[Stored data entries]
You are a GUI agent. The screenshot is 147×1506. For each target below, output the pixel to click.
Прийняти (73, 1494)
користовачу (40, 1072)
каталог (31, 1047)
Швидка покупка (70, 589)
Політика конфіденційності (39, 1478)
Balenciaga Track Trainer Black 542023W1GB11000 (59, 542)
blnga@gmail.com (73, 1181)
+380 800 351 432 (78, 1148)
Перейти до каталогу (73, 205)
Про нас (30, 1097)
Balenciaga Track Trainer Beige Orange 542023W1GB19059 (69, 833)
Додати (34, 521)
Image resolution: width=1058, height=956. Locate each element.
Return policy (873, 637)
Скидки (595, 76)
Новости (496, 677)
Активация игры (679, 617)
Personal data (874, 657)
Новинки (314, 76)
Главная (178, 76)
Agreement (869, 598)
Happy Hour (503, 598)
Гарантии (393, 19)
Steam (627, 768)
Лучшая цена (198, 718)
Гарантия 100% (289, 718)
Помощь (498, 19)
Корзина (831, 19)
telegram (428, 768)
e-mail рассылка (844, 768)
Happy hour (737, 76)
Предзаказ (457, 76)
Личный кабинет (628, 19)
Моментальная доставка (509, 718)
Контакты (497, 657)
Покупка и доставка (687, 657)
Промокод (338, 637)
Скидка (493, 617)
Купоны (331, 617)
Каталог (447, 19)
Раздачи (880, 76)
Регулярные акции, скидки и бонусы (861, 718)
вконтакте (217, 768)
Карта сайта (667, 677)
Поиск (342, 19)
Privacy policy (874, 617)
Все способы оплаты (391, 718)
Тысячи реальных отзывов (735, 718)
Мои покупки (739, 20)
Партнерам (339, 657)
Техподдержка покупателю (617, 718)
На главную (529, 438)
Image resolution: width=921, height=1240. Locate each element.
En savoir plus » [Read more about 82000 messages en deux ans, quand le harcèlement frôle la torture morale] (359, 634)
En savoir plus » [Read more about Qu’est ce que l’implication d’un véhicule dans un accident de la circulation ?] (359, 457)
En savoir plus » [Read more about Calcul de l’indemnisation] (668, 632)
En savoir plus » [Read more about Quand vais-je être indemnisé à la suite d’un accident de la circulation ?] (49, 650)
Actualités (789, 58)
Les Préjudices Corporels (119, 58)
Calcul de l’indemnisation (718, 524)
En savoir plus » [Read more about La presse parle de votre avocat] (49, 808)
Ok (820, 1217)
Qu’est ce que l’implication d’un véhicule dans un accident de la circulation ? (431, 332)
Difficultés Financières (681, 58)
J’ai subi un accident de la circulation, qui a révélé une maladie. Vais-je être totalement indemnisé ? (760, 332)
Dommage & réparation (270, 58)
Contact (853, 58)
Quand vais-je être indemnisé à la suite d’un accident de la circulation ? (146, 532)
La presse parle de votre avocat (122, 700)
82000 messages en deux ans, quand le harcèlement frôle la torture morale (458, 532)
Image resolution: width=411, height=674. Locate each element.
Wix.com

# Prompt
Lay out every line of the stored data entries above as a numbered list, leaving out any blank lines.

# Solution to the problem
1. You are a GUI agent. The screenshot is 147×1506. For each target below, output the pixel to click.
2. Прийняти (73, 1494)
3. користовачу (40, 1072)
4. каталог (31, 1047)
5. Швидка покупка (70, 589)
6. Політика конфіденційності (39, 1478)
7. Balenciaga Track Trainer Black 542023W1GB11000 (59, 542)
8. blnga@gmail.com (73, 1181)
9. +380 800 351 432 (78, 1148)
10. Перейти до каталогу (73, 205)
11. Про нас (30, 1097)
12. Balenciaga Track Trainer Beige Orange 542023W1GB19059 (69, 833)
13. Додати (34, 521)
14. Image resolution: width=1058, height=956. Locate each element.
15. Return policy (873, 637)
16. Скидки (595, 76)
17. Новости (496, 677)
18. Активация игры (679, 617)
19. Personal data (874, 657)
20. Новинки (314, 76)
21. Главная (178, 76)
22. Agreement (869, 598)
23. Happy Hour (503, 598)
24. Гарантии (393, 19)
25. Steam (627, 768)
26. Лучшая цена (198, 718)
27. Гарантия 100% (289, 718)
28. Помощь (498, 19)
29. Корзина (831, 19)
30. telegram (428, 768)
31. e-mail рассылка (844, 768)
32. Happy hour (737, 76)
33. Предзаказ (457, 76)
34. Личный кабинет (628, 19)
35. Моментальная доставка (509, 718)
36. Контакты (497, 657)
37. Покупка и доставка (687, 657)
38. Промокод (338, 637)
39. Скидка (493, 617)
40. Купоны (331, 617)
41. Каталог (447, 19)
42. Раздачи (880, 76)
43. Регулярные акции, скидки и бонусы (861, 718)
44. вконтакте (217, 768)
45. Карта сайта (667, 677)
46. Поиск (342, 19)
47. Privacy policy (874, 617)
48. Все способы оплаты (391, 718)
49. Тысячи реальных отзывов (735, 718)
50. Мои покупки (739, 20)
51. Партнерам (339, 657)
52. Техподдержка покупателю (617, 718)
53. На главную (529, 438)
54. Image resolution: width=921, height=1240. Locate each element.
55. En savoir plus » [Read more about 82000 messages en deux ans, quand le harcèlement frôle la torture morale] (359, 634)
56. En savoir plus » [Read more about Qu’est ce que l’implication d’un véhicule dans un accident de la circulation ?] (359, 457)
57. En savoir plus » [Read more about Calcul de l’indemnisation] (668, 632)
58. En savoir plus » [Read more about Quand vais-je être indemnisé à la suite d’un accident de la circulation ?] (49, 650)
59. Actualités (789, 58)
60. Les Préjudices Corporels (119, 58)
61. Calcul de l’indemnisation (718, 524)
62. En savoir plus » [Read more about La presse parle de votre avocat] (49, 808)
63. Ok (820, 1217)
64. Qu’est ce que l’implication d’un véhicule dans un accident de la circulation ? (431, 332)
65. Difficultés Financières (681, 58)
66. J’ai subi un accident de la circulation, qui a révélé une maladie. Vais-je être totalement indemnisé ? (760, 332)
67. Dommage & réparation (270, 58)
68. Contact (853, 58)
69. Quand vais-je être indemnisé à la suite d’un accident de la circulation ? (146, 532)
70. La presse parle de votre avocat (122, 700)
71. 82000 messages en deux ans, quand le harcèlement frôle la torture morale (458, 532)
72. Image resolution: width=411, height=674. Locate each element.
73. Wix.com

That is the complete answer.